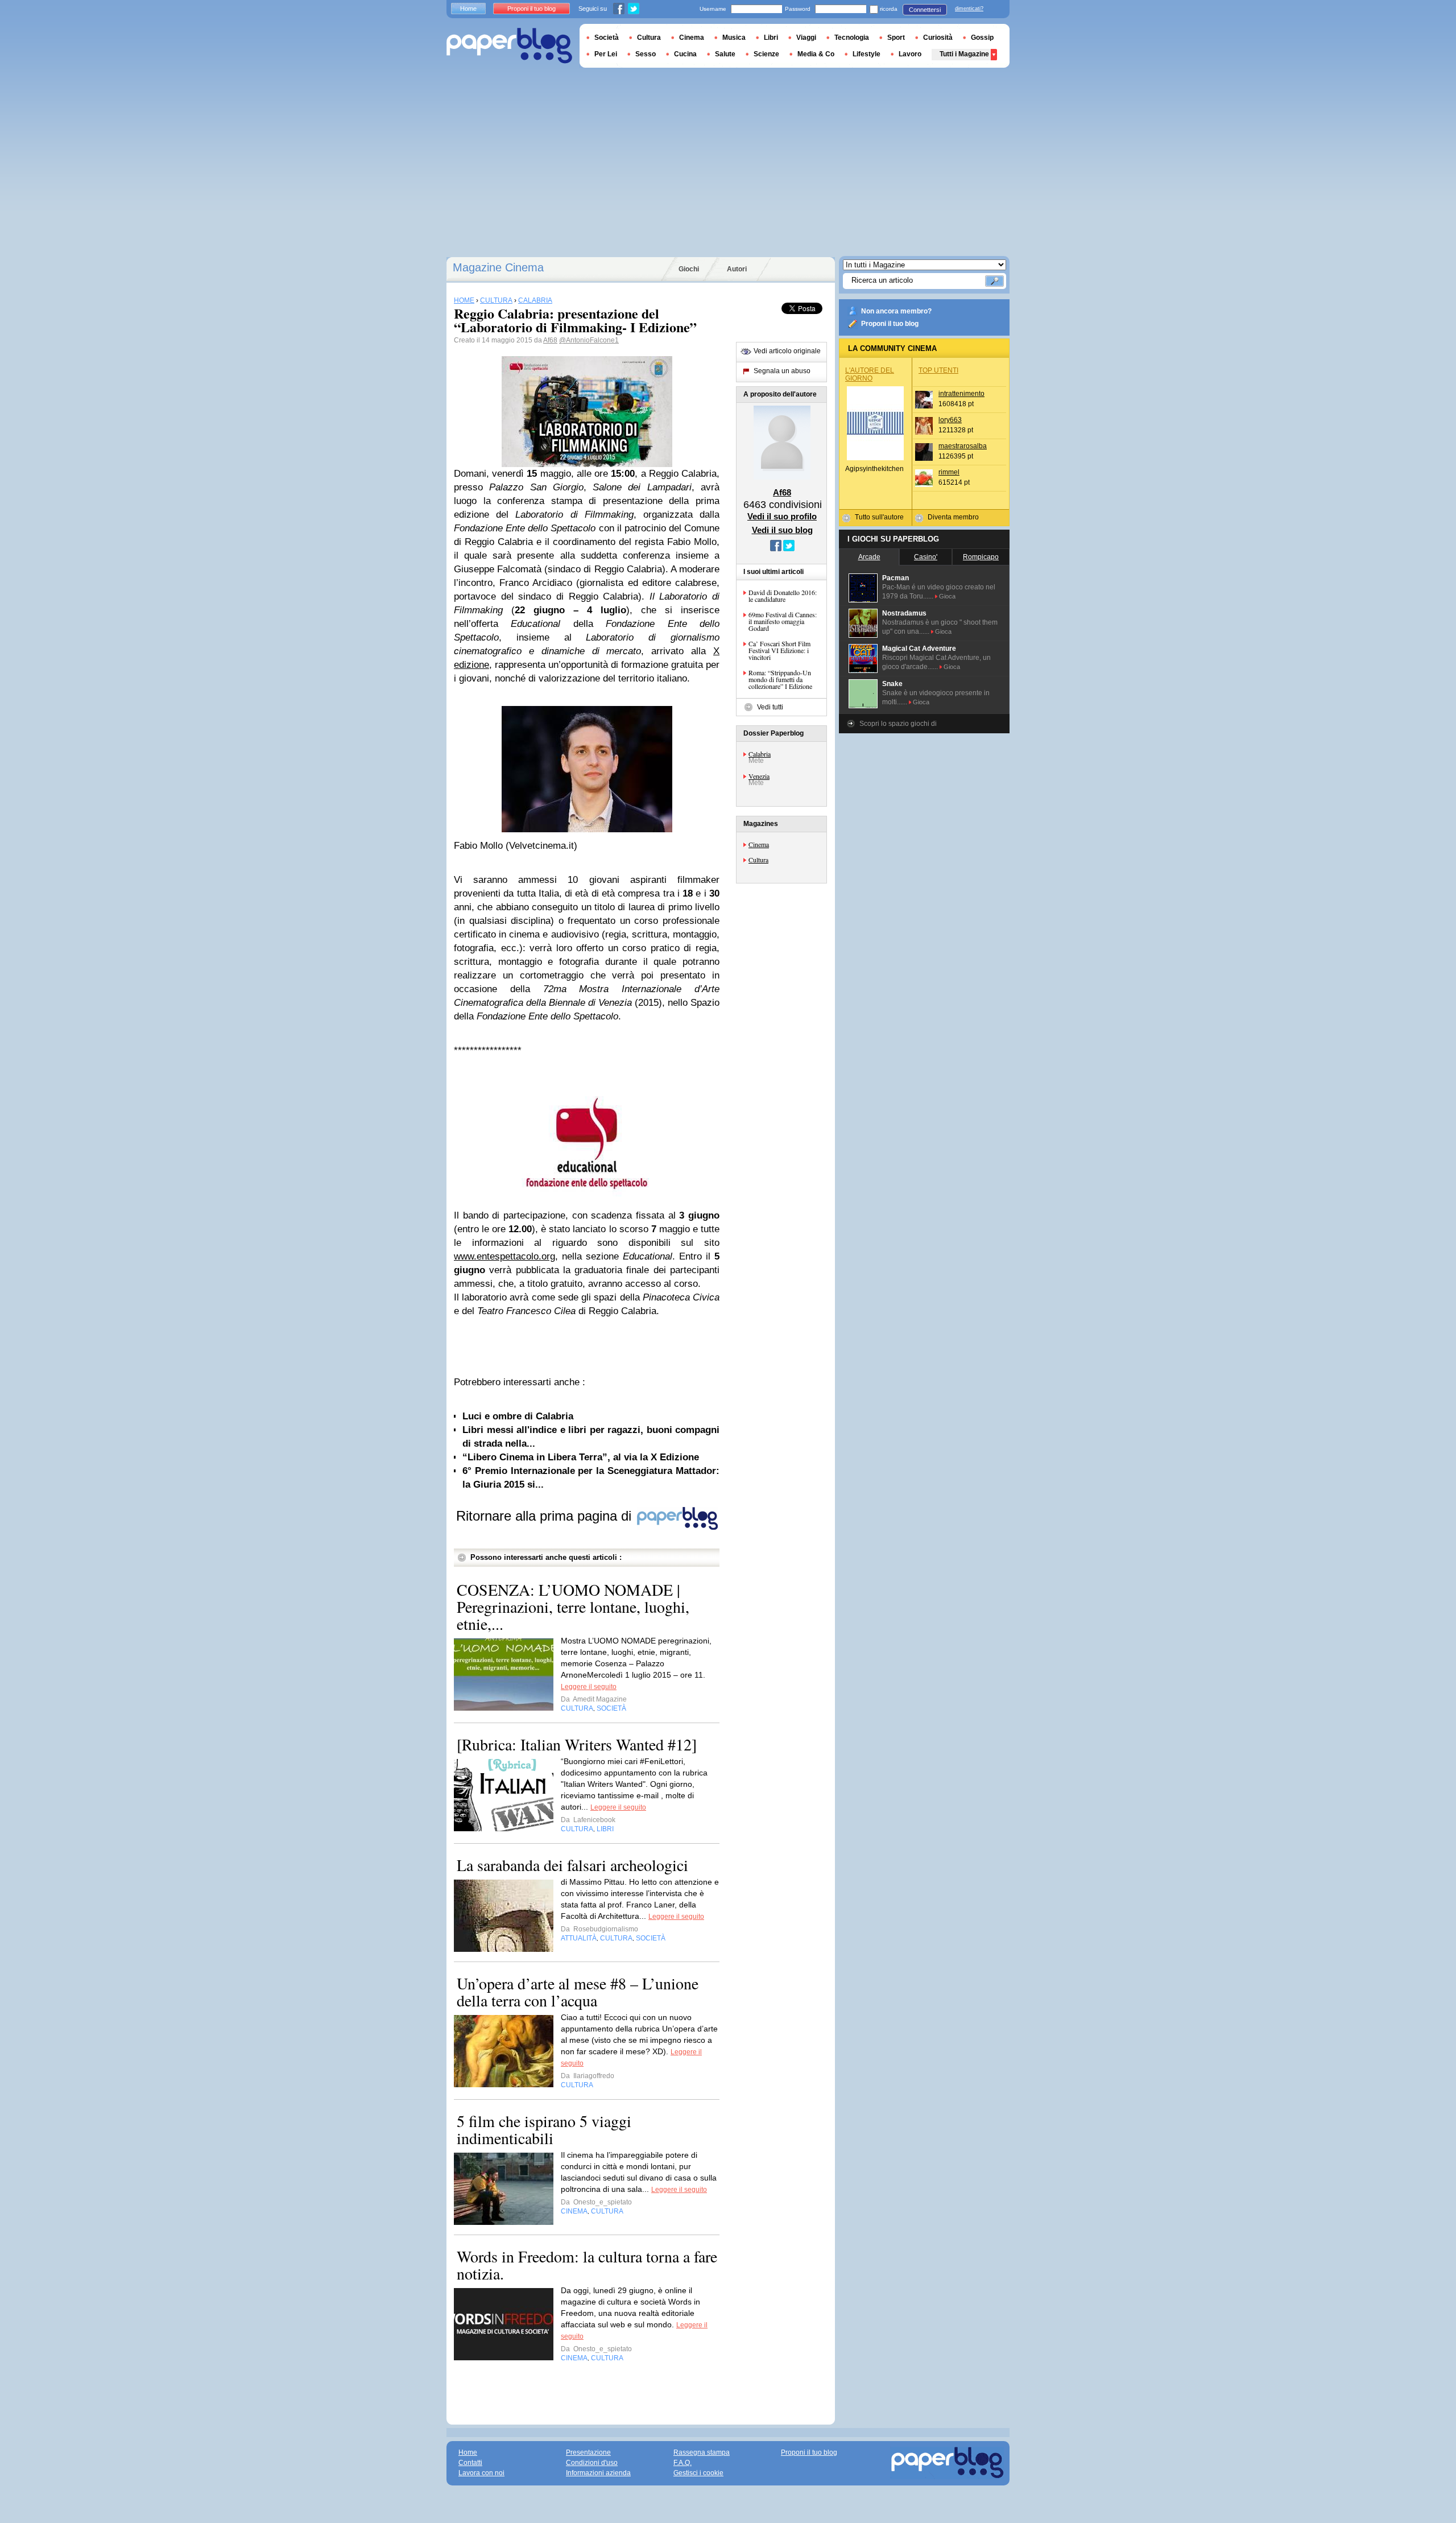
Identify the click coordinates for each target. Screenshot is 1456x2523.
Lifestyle (866, 54)
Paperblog (509, 46)
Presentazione (588, 2452)
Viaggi (806, 38)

Task objective =
Omitting the pictures, write out the material above exactly as it stands.

Task answer =
Identify the click coordinates for each target. Screenshot is 1456x2523.
Lifestyle (866, 54)
Paperblog (509, 46)
Presentazione (588, 2452)
Viaggi (806, 38)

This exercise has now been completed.